С тех пор я часто ласкала себя, когда они занимались любовью. Но однажды меня застал отец. Он высек меня линейкой по рукам и поставил на три часа на колени в угол. Совершенно голой. Запретив маме подходить ко мне. Я стискивала зубы, стараясь не разрыдаться. Когда я плакала и просила о пощаде, отец всегда только еще больше зверел. Я слышала, как тихо всхлипывает мама не кухне. И опять задыхалась от ненависти к себе.
Я продержалась в этой школе еще год. Чувствовала себя изгоем, постоянно ожидала гадостей от Светочки и ее подружек, без поддержки в лице единственного друга. Стала прогуливать, за что вызвали в школу отца. Не знаю, что именно сказала ему наша классная дама — строгая и чопорная «англичанка» Вера Петровна, но он на следующий же день забрал мои документы и перевел в другую школу.
Я вроде как получила еще один шанс. Школа, а точнее лицей, в который благодаря авторитету отца, меня взяли без вопросов, считался элитным. В нем училась «золотая молодежь» — детки чиновников, бизнесменов, и всех, кого больше волновала внешняя престижность учебного заведения, чем реальные знания, которые их отпрыски получали в его стенах. Кроме евроремонта в классах и коридорах, приличных компьютеров и неплохой еды в столовой, этот лицей был ничем не лучше, если не хуже той обычной средней школы, в которой я училась раньше.
Оценки в школе покупались и продавались почти открыто. Когда я попыталась пожаловаться на это отцу — он только хмыкнул, достал бумажник и выложил передо мной несколько купюр, спросив, хватит ли этого.
Мне было противно платить за оценки, но так делали все. Я была новенькой. Пойти против установленного порядка значило снова стать изгоем. А я отчаянно не хотела повторения этого. Старалась изо всех сил хотя бы выглядеть такой как все, слиться, не выделяться.

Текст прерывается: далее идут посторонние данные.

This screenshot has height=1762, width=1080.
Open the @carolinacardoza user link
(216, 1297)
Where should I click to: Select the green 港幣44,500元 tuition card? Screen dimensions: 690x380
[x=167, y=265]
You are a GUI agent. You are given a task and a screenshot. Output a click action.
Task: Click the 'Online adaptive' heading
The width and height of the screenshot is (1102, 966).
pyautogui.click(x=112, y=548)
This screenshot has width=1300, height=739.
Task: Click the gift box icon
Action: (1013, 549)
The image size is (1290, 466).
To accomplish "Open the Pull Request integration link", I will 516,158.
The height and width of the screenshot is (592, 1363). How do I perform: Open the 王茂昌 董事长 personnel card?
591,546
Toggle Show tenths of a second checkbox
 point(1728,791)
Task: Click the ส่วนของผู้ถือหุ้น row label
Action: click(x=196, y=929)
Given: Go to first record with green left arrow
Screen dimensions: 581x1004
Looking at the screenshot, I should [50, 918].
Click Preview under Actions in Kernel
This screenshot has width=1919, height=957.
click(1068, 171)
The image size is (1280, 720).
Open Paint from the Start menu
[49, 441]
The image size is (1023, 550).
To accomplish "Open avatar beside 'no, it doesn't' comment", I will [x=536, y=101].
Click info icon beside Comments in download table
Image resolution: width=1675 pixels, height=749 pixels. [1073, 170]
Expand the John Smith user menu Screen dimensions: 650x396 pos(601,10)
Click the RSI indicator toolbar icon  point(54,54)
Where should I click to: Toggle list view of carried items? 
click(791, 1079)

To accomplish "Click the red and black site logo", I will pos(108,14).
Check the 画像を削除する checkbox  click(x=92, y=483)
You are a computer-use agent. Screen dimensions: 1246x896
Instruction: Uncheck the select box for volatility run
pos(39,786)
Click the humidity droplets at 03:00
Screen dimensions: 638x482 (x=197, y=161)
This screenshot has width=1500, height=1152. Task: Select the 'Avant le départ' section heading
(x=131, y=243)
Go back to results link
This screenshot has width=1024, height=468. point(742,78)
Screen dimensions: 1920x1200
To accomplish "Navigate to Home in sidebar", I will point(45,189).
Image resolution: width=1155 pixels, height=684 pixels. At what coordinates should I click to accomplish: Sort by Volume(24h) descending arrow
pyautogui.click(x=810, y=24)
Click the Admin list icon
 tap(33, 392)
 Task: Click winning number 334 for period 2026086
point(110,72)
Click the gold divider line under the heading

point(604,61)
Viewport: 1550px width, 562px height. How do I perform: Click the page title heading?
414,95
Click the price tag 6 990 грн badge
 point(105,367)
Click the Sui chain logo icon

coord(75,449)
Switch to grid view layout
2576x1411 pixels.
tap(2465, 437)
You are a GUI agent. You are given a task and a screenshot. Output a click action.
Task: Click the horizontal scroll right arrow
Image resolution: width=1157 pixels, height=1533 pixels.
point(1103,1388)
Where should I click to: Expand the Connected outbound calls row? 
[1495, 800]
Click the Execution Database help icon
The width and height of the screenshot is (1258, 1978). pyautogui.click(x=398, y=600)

В классе была своя сложившаяся элита: крашеная блондинка Валерия, которая манерно называла себя Вэл, одевавшаяся в дорогие шмотки, и приезжавшая в школу на «Лексусе» с шофером, ее парень Макс — сынок депутата городской Думы, наглый и заносчивый, лихо разъезжавший на скутере. Вокруг них крутилась свита, человек пять или шесть, смотревших этой парочке в рот и «шестеривших» перед ними. Я, как новичок, да к тому же не обладающая никакими выдающимися качествами — машиной, брюликами, шмотками, сверхпопулярными родителями, автоматически попала в аутсайдеры. Но меня это даже радовало. Какой-никакой авторитет за счет отца у меня все-таки имелся, и я не была всеми презираемой белой вороной.
С первых дней мое внимание привлекла девчонка, которую почему-то звали Елкой. Прозвище удивительным образом подходило ей — невысокой, угловатой, со странной прической — торчащими во все стороны острыми иглами начесанных и залаченных прядей. Характер был соответствующий — колючий, дерзкий, взрывной, немного шальной. Елка никогда не спускала никому дерзостей или издевок, находя такие слова, что обидчик через минуту уже жалел, что задел ее. Отчего-то Елка решила взять меня под свою опеку. Да и я испытывала к ней все большую симпатию.